- Opening Delimiter -

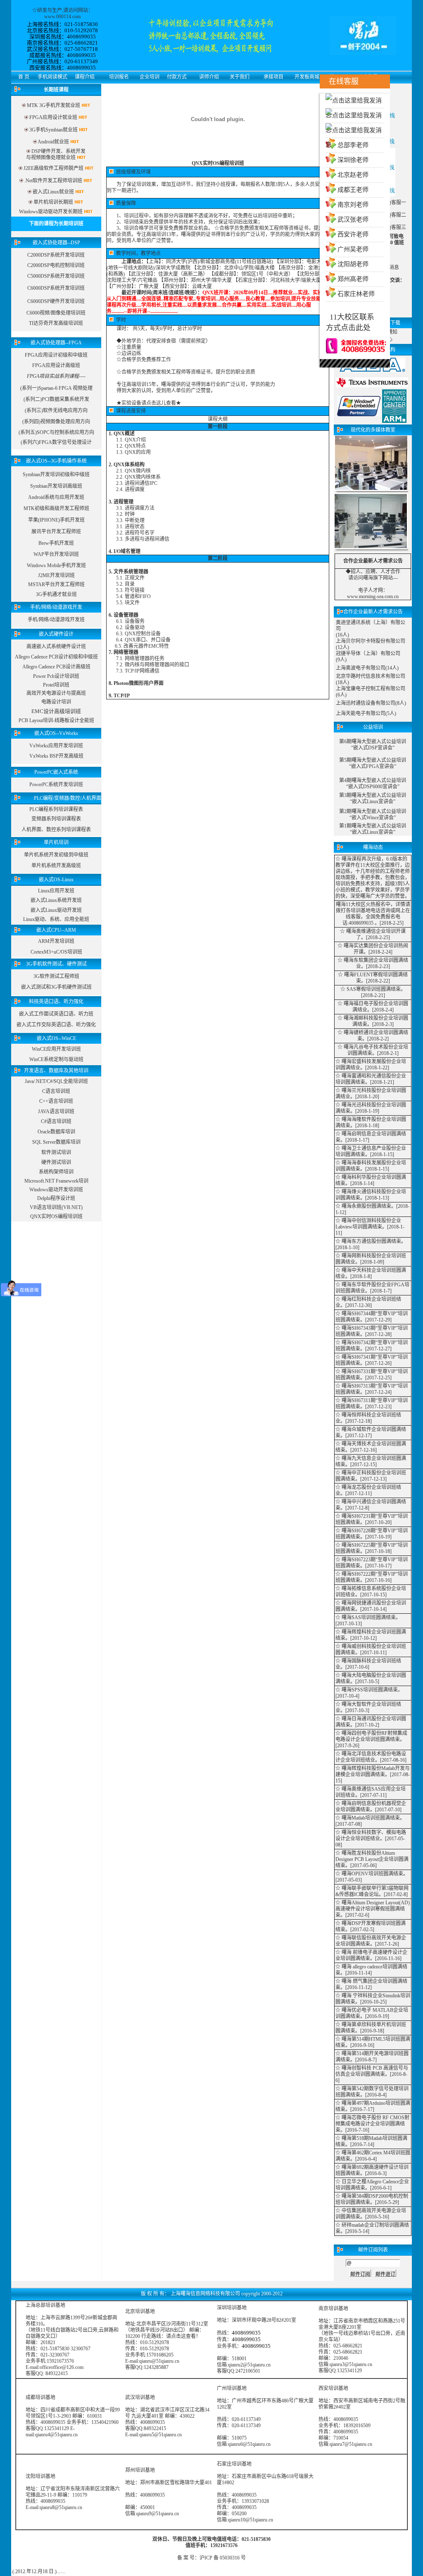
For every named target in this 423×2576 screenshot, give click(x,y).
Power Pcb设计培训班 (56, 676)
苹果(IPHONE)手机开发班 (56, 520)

- Closing Delimiter -
- Opening Delimiter -

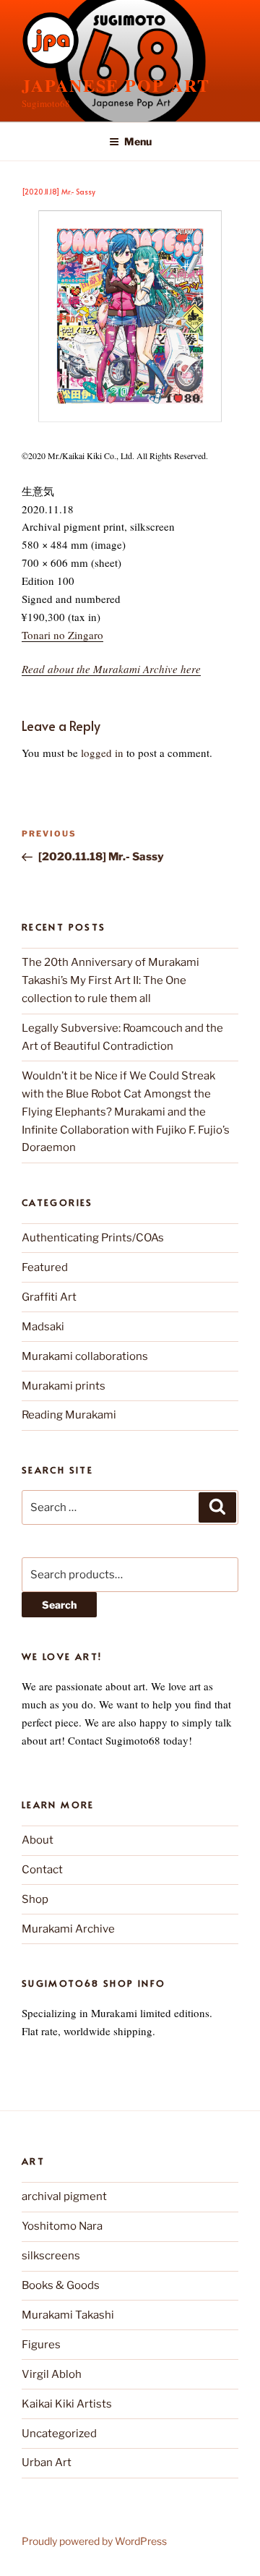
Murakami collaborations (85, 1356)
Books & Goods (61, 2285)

- Closing Delimiter -
- Opening Delimiter -

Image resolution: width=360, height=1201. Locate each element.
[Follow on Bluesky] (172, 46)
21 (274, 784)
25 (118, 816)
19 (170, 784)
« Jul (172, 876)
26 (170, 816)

- Closing Delimiter -

■ Exercise
The expected answer is an exact copy of the lines above, beginning at the line with "For every named" and ending at the line with "苹果(IPHONE)手机开发班 (56, 520)", with both ends in.

■ Task answer
For every named target in this 423×2576 screenshot, give click(x,y).
Power Pcb设计培训班 (56, 676)
苹果(IPHONE)手机开发班 (56, 520)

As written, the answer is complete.